Quanto ao formato 11/17, adorei! É do tamanho e peso ideais para leituras deitada na cama ou no sofá, ou até para transportar dentro da mala. Apesar de continuar a achar 10€ um bocado puxado de mais para um formato que se quer substancialmente mais em conta que o normalmente editado, prefiro dar 10€ por este livro que 7 ou 8 por um daquelas colecções em que as capas mal se distinguem umas das outras, sendo por vezes a distinção apenas feita em termos de título da obra e autor. Resumindo, fiquei fã!

Ficha Técnica

Comments (4)

On 11 de agosto de 2009 às 22:21 , Canochinha disse...

Obrigado pela opinião!
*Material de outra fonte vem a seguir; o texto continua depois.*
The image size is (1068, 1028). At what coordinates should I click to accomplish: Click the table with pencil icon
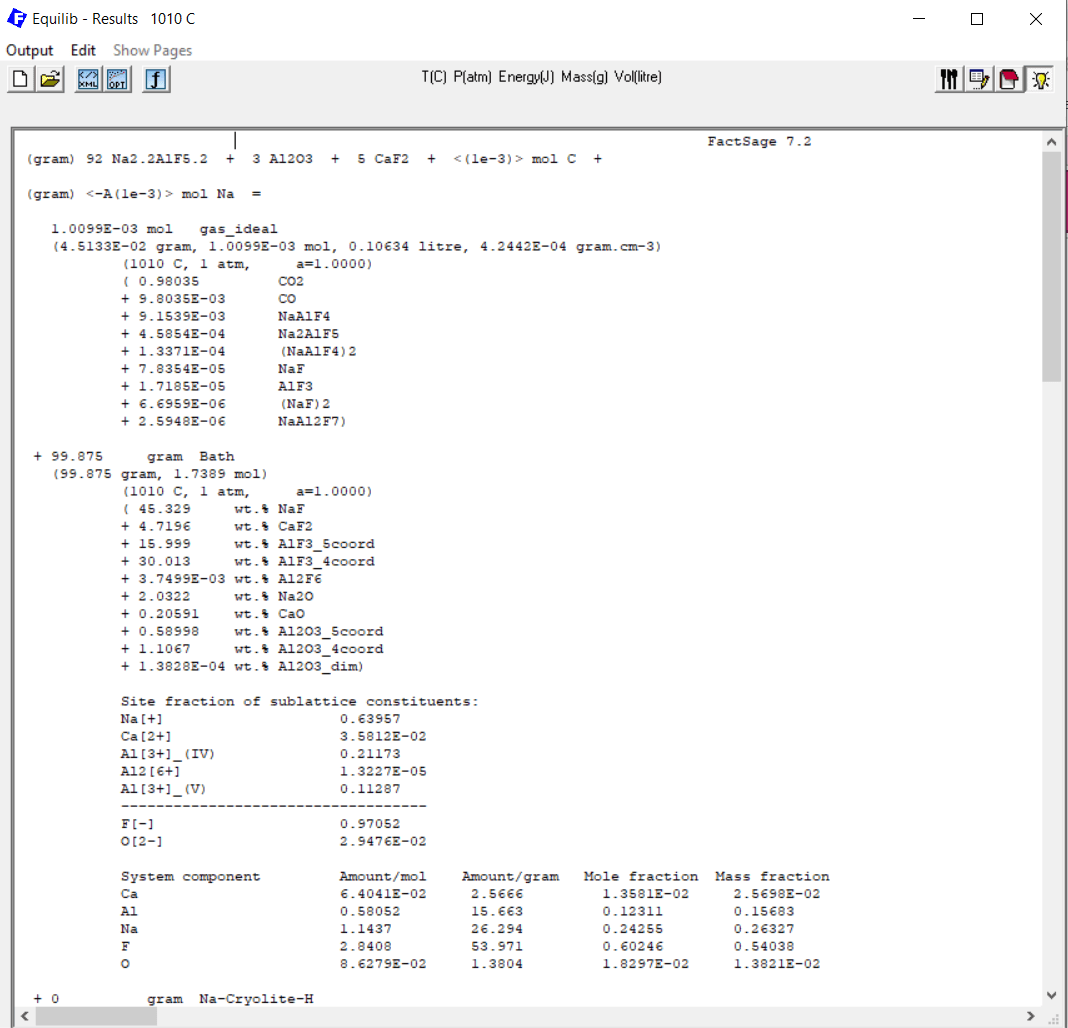(x=979, y=79)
É um dos que tenho vontade de comprar desta colecção (que já agora, também gosto bastante), apesar dos erros que referes :/

 
On 11 de agosto de 2009 às 22:26 , Mónica disse...

Os erros não são nada de substancial ou que impliquem não perceber algo da história, apenas são muitos! É que, ao número de edições que já teve, não é de forma alguma desculpável tanta letra trocada!! :(

 
On 11 de agosto de 2009 às 22:31 , Canochinha disse...

Ou seja, limitaram-se a colocar o texto noutro formato e ninguém se deu ao trabalho de o rever... *rolleyes*

 
On 21 de janeiro de 2010 às 15:52 , Patrícia disse...

Olá
Quase todos os livros de Christian Jacq são fantásticos. Isto para quem gosta do egipto, claro.
tenho pena de, na altura em que li os livros dele, ainda não haver esta edição....Boas leituras.